• _DIRECTIONS_
The full set of entries should be repeated without a single change.

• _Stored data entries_
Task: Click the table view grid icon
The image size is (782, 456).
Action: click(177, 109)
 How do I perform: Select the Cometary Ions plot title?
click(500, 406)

• _YOUR SOLUTION_
Task: Click the table view grid icon
The image size is (782, 456).
Action: click(177, 109)
 How do I perform: Select the Cometary Ions plot title?
click(500, 406)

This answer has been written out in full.